++++ Page text

Re: Distance normalized TSP algorithm

From:

Joshua Cranmer <Pidgeot18@verizon.invalid>

Newsgroups:

comp.lang.java.programmer

Date:

Sun, 27 Jul 2008 02:56:18 GMT

Message-ID:

<mtRik.133$Ht4.106@trnddc01>

JSH wrote:
> That's a more general assumption than what she made and sounds good
> intuitively but you haven't even begun to give any kind of proof.
>
> But it is a route to a counterexample to this idea: use two "traps"
> and prove that the algorithm as described cannot give an optimal
> path.

In working this out in my head, I realized there are two cases where the
algorithm will generate correct pathing for one of these traps (or you
could view it as one case): either the trap node has to be the start
position, or both walkers have to hit the entrance nodes at the same
time, i.e., the trap node is the halfway-point in the path.

Let me do the best to explain the graph. All weights are assumed to be
100 if not explicitly stated. This is also going to be an undirected
graph, so all weights are symmetrical.

A "trap" is defined as a triad (1, 2, 3) where 1 has weight 10000 to all
other points (unless otherwise stated), 1000 to 2 and 3, and the 2-3
weight is 1.

The graph has two traps, (A, B, C), and (D, E, F), as well as two more
nodes G and H. The A-to-D connection has 30000. The connection between B
and E is 5, as is the connection between C and G, G and H, and H and F.
If I have appropriately assigned the weights, the best cycle is
ABEDFHGCA, which has a total cost of 4040.

Should the algorithm start at A, the travelers will move to B and C,
then E and G respectively. At that point, the travelers will move to F
and H, forcing them to take the expensive 2 * 10000 to get to G, which
is obviously much more than the first path. Starting at B or C produces
worse results, as the travelers forgo the cheap connections to A.
Starting at G will move the travelers to H and C, then F and B, forgoing
the cheap connections to both A and D. Graph reflection will show that
similar results occur for the other nodes D, E, F, and H.

As a good lesson for generating similar counterexamples, this is how I
generated the graph:

I first noticed the problem of the trap, aided by Patricia's posts. Your
solution to this was to start at the central node, so a counterexample
involving traps would need to find somewhere to force you to start
elsewhere, i.e., using two traps. This was the source of my "intuition."

To find a concrete algorithm, I visualized what the counterexample graph
should look like: two traps with a minimal number of nodes. I realized
at this point that putting the traps diametrically opposed would not
work, so I inserted a node on one side to force one traveler to get
there first.

++++++++
++++ Information shown

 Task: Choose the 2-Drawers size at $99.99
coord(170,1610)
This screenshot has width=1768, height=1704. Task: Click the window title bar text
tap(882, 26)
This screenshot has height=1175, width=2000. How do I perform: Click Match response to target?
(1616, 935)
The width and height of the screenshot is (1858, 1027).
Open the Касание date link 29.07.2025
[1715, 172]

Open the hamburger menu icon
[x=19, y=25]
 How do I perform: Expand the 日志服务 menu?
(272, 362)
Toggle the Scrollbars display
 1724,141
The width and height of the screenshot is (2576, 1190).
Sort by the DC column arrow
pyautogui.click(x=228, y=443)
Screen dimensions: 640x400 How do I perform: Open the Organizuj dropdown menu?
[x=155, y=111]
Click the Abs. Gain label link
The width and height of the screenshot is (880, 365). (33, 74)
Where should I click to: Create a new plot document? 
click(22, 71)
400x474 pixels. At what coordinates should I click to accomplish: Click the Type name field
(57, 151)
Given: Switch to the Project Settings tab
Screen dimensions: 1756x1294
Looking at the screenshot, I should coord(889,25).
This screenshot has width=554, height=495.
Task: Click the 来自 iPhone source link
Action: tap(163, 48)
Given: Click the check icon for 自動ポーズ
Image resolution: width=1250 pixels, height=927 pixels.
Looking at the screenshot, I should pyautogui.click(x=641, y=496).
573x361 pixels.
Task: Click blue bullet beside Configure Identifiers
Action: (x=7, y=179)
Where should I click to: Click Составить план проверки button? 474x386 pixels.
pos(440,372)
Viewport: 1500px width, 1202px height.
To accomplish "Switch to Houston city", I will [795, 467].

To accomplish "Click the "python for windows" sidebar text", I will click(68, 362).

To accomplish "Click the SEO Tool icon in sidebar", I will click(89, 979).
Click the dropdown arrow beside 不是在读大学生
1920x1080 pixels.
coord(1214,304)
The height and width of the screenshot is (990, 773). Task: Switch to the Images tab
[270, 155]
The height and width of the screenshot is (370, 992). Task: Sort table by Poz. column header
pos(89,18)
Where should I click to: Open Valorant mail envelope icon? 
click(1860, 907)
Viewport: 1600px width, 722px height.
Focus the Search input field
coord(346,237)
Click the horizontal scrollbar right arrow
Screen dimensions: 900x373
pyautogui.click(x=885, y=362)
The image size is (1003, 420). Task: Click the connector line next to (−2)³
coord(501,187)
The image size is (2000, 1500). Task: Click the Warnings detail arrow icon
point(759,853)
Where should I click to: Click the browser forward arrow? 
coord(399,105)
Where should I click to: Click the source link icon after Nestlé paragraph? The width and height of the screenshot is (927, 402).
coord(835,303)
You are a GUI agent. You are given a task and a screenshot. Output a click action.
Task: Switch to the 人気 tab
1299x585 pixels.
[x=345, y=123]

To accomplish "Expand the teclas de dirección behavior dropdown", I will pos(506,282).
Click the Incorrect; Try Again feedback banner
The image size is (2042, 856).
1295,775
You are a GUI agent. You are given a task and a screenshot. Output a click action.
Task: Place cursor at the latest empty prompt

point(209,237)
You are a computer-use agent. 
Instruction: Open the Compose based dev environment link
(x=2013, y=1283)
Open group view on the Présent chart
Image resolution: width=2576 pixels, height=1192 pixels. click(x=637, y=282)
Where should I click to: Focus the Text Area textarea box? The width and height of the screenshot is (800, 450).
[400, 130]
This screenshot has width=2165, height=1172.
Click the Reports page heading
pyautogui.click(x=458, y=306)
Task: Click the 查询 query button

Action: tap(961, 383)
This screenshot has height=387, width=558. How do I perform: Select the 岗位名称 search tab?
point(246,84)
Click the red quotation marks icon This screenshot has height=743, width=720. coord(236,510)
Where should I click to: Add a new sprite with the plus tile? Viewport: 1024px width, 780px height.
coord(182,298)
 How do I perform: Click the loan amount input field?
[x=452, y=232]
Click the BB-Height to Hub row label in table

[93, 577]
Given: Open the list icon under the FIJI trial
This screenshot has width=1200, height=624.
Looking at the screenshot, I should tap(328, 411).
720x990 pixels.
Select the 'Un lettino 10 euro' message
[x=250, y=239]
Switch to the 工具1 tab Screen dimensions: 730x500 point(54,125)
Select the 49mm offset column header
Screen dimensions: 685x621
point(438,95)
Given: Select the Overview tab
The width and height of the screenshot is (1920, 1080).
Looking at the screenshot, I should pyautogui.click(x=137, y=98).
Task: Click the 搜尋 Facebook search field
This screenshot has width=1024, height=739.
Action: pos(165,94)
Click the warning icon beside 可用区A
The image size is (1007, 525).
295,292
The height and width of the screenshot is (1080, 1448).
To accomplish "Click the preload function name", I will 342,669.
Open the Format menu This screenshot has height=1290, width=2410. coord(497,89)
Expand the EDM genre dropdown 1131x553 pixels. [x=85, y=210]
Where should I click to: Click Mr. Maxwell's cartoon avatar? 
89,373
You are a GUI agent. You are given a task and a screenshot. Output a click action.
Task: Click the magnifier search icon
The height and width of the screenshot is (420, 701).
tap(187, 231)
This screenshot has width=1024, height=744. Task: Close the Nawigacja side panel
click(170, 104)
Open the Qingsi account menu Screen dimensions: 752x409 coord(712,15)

++++++++

▶ _Given request 1_
Do these statements agree with the TSP post? (a) Weights that are not explicitly stated are assumed to be 100. (b) The graph is directed. (c) The best cycle, ABEDFHGCA, has a total cost of 4040. Answer each with yes or no, quoting the deciding words of the post.
▶ _Given request 2_
In the TSP post, what is the weight between nodes 2 and 3 of a trap?
▶ _Given request 3_
Quote the TSP post from the words "In working this" through the words "weight is 1.".

▶ _Task answer 1_
(a) Yes: "All weights are assumed to be 100 if not explicitly stated."
(b) No: "This is also going to be an undirected graph, so all weights are symmetrical."
(c) Yes: "the best cycle is ABEDFHGCA, which has a total cost of 4040."

▶ _Task answer 2_
The 2-3 weight is 1.

▶ _Task answer 3_
In working this out in my head, I realized there are two cases where the
algorithm will generate correct pathing for one of these traps (or you
could view it as one case): either the trap node has to be the start
position, or both walkers have to hit the entrance nodes at the same
time, i.e., the trap node is the halfway-point in the path.

Let me do the best to explain the graph. All weights are assumed to be
100 if not explicitly stated. This is also going to be an undirected
graph, so all weights are symmetrical.

A "trap" is defined as a triad (1, 2, 3) where 1 has weight 10000 to all
other points (unless otherwise stated), 1000 to 2 and 3, and the 2-3
weight is 1.